■ WHAT THE TASK REQUIRES: Go to the line in the data below that contains "WELCOME (816, 64)". Write it out exactly, along with every later line through the last, and nothing else.

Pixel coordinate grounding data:
<<<<

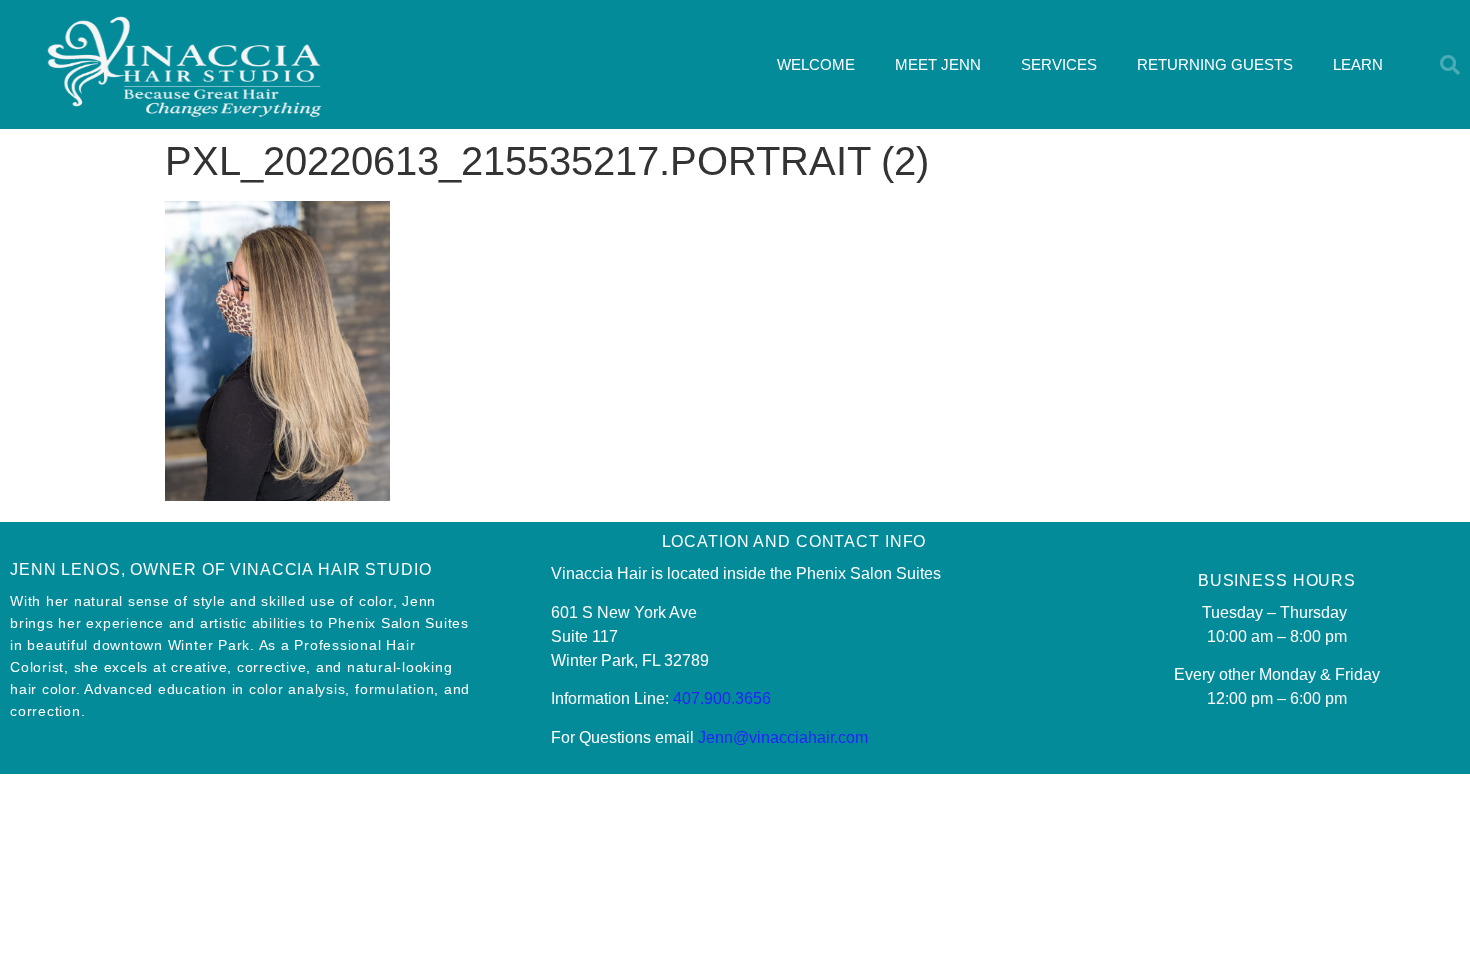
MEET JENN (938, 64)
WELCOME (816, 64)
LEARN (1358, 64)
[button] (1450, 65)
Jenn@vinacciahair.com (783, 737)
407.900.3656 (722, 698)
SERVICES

>>>>

■ REPLY TO THE TASK:
WELCOME (816, 64)
LEARN (1358, 64)
[button] (1450, 65)
Jenn@vinacciahair.com (783, 737)
407.900.3656 (722, 698)
SERVICES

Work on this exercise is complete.